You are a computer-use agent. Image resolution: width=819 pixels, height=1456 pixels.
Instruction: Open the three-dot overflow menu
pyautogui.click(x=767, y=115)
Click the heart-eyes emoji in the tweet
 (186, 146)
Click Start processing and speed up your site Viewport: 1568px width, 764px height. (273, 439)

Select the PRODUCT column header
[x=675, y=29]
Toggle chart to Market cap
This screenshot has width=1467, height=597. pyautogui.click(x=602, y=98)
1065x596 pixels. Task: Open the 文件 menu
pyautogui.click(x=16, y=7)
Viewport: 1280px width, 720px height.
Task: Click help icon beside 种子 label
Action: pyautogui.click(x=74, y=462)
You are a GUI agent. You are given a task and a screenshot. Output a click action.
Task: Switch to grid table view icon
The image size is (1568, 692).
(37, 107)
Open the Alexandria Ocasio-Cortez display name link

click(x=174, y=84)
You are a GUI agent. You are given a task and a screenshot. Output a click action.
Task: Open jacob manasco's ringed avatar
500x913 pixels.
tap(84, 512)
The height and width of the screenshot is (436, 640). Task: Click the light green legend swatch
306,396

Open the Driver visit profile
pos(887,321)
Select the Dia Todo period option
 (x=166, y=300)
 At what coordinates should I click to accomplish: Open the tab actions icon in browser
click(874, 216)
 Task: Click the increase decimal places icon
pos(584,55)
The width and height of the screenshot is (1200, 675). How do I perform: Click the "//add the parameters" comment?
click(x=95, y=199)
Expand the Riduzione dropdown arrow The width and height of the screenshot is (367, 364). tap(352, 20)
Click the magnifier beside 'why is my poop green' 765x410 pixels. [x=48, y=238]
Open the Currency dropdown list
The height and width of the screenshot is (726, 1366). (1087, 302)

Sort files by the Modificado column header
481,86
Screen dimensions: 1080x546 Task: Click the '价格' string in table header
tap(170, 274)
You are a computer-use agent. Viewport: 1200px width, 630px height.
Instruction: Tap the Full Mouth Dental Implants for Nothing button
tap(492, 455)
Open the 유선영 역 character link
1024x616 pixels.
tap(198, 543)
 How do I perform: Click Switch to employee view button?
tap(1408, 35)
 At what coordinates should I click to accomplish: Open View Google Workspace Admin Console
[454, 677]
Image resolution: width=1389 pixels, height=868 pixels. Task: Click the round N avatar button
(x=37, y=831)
+===+
### EXERCISE INSTRUCTIONS:
Your answer must be the line that contains "At what coordinates should I click to accomplish: Open View" and every line after it to the end of the records, reproduced exactly.

### WRITTEN RESPONSE:
 At what coordinates should I click to accomplish: Open View Google Workspace Admin Console
[454, 677]
Image resolution: width=1389 pixels, height=868 pixels. Task: Click the round N avatar button
(x=37, y=831)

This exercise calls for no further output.